"Then Jesus said to them, 'I myself am the bread of life. The man who comes to me will never be hungry and the man who believes in me will never again be thirsty. Yet I have told you that you have seen me and do not believe. Everything that my Father gives me will come to me and I will never refuse anyone who comes to me. For I have come down from Heaven, not to do what I want, but to do the will of him who sent me. The will of him who sent me is that I should not lose anything of what he has given me, but should raise it up when the last day comes. And this is the will of the one who sent me, that everyone who sees the Son and trusts in him should have eternal life, and I will raise him up when the last day comes.'" John 6:35-40
How often we hear people say, and even say ourselves, "Oh, I wish I knew the Lord's will" for some decision they need to make, or crisis, or question they're pondering.
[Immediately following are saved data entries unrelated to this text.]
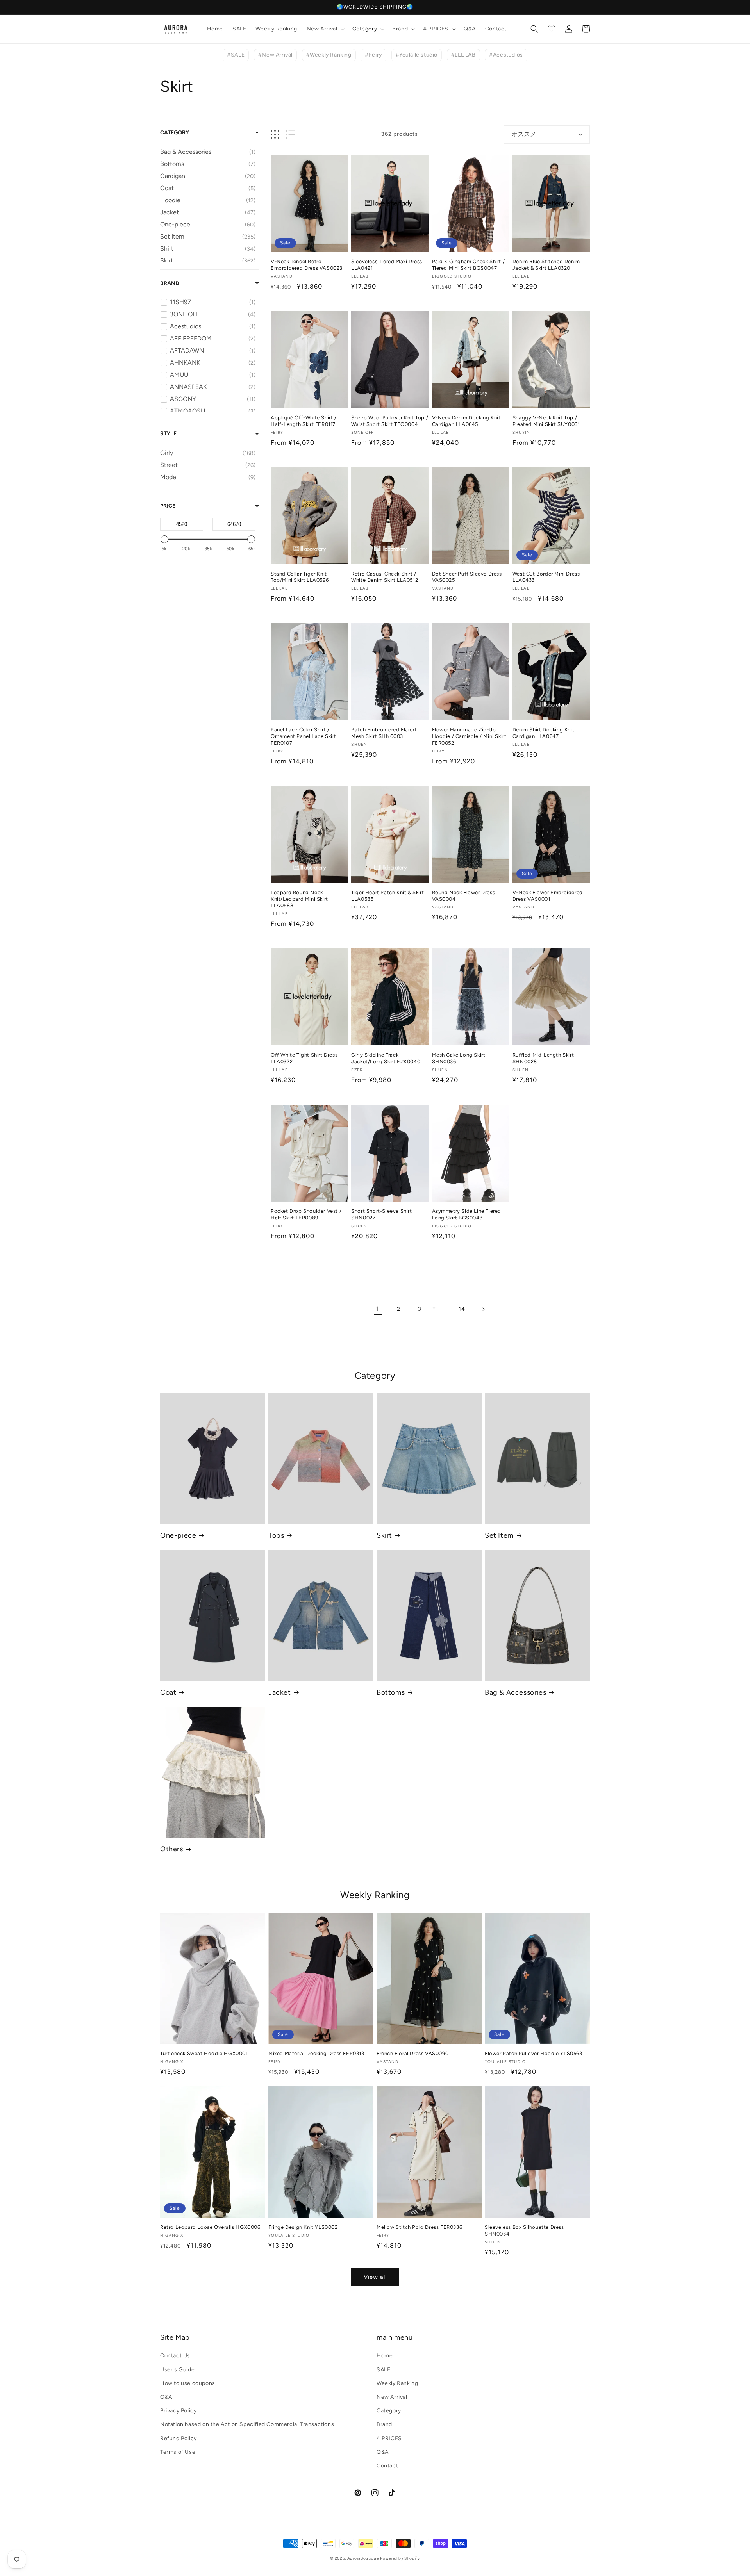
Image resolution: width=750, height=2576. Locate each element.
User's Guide (177, 2369)
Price (167, 506)
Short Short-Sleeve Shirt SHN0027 (381, 1214)
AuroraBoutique (363, 2558)
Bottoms (391, 1692)
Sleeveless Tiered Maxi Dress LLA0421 (386, 264)
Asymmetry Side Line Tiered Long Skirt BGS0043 (467, 1214)
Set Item (499, 1535)
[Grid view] (275, 134)
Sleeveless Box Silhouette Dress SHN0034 (524, 2230)
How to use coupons (187, 2383)
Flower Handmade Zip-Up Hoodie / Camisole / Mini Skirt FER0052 (469, 736)
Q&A (383, 2452)
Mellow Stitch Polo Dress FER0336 (419, 2227)
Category (174, 132)
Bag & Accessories (515, 1692)
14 (462, 1309)
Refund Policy (178, 2438)
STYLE (168, 433)
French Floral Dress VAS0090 (412, 2053)
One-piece (178, 1535)
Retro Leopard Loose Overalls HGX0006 (210, 2227)
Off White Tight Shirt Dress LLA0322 (304, 1058)
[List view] (290, 134)
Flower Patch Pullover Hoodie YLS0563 (533, 2053)
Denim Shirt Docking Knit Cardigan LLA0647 (543, 733)
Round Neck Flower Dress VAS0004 (463, 896)
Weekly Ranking (397, 2383)
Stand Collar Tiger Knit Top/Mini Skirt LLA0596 (300, 577)
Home (385, 2355)
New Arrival (392, 2397)
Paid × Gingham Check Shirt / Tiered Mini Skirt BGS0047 (468, 264)
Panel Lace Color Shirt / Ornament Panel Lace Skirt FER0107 (303, 736)
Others (171, 1849)
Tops (276, 1535)
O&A (166, 2397)
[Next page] (483, 1309)
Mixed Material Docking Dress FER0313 (316, 2053)
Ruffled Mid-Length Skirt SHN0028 (543, 1058)
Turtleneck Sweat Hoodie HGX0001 (204, 2053)
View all (375, 2276)
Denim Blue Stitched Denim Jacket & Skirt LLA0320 (546, 264)
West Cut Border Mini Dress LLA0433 (546, 577)
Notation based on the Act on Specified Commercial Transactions (247, 2424)
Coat (168, 1692)
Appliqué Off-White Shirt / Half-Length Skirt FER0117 (304, 421)
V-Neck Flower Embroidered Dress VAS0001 (547, 896)
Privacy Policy (178, 2410)
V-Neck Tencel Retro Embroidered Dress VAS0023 (307, 264)
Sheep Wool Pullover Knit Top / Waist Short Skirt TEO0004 (389, 421)
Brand (169, 283)
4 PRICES (389, 2438)
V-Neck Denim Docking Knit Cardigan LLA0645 (466, 421)
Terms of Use (177, 2452)
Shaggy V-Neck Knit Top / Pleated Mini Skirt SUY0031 (546, 421)
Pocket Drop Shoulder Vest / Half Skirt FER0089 (306, 1214)
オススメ (523, 134)
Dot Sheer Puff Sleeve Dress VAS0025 (467, 577)
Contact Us (175, 2355)
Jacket (279, 1692)
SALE (383, 2369)
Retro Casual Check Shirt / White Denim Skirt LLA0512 (384, 577)
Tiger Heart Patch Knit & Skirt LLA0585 (387, 896)
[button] (325, 29)
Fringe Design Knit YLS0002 (303, 2227)
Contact (387, 2465)
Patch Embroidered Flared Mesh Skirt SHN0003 (383, 733)
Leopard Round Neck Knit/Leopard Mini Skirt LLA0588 (299, 899)
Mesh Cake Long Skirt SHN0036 (459, 1058)
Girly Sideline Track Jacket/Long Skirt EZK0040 (385, 1058)
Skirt (384, 1535)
But in these last two verses, Jesus tells us the Will of God: 1) that He "should not lose anything of what [the Father] has given [Him]" and 2) "that everyone who sees the Son and trusts Him should have eternal life." THE Will of God is to possess and redeem. How stunning!
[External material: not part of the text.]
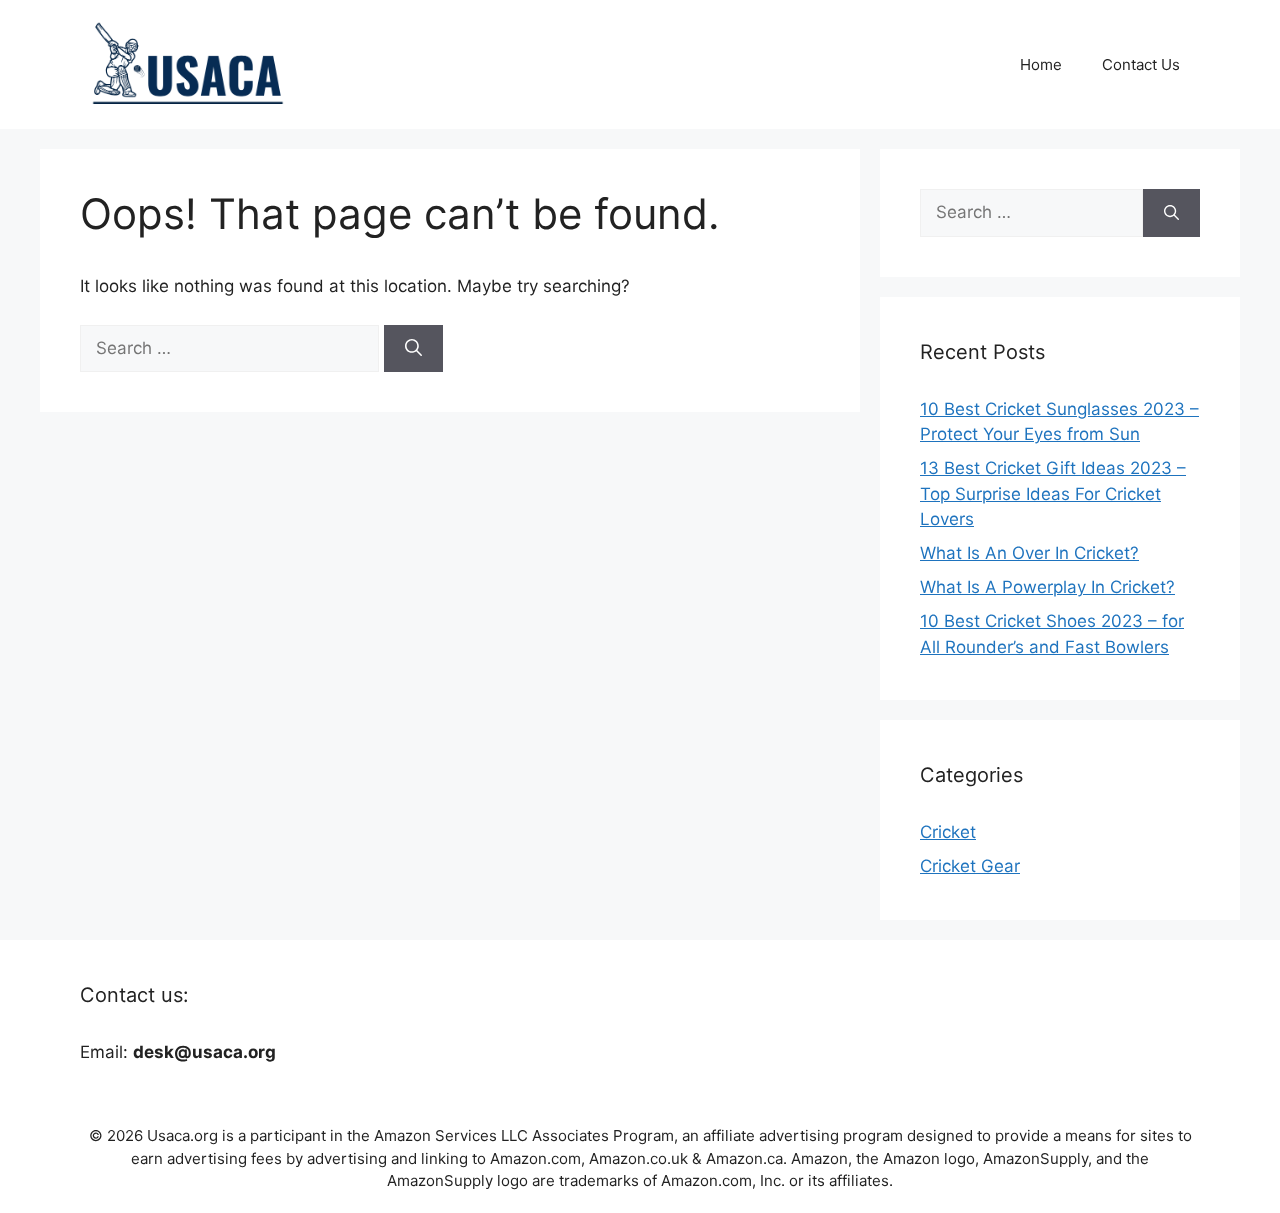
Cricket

But did you notice that each of these will-of-God statements is binary, composed of two parts? The first part in each was different, but the second was the same: He will "raise [them] up when the last day comes." The word John uses there for "raise up" means just that - "to raise up" or "raise from the dead" - but it also has a lesser definition that goes beautifully with what we know to be one of the true definitions of our lives-in-Him: "to produce a witness."
THE Will of God is to possess and redeem, that we might be raised up - raised from the dead, in fact - and produced as witnesses of what we know and have seen of Him.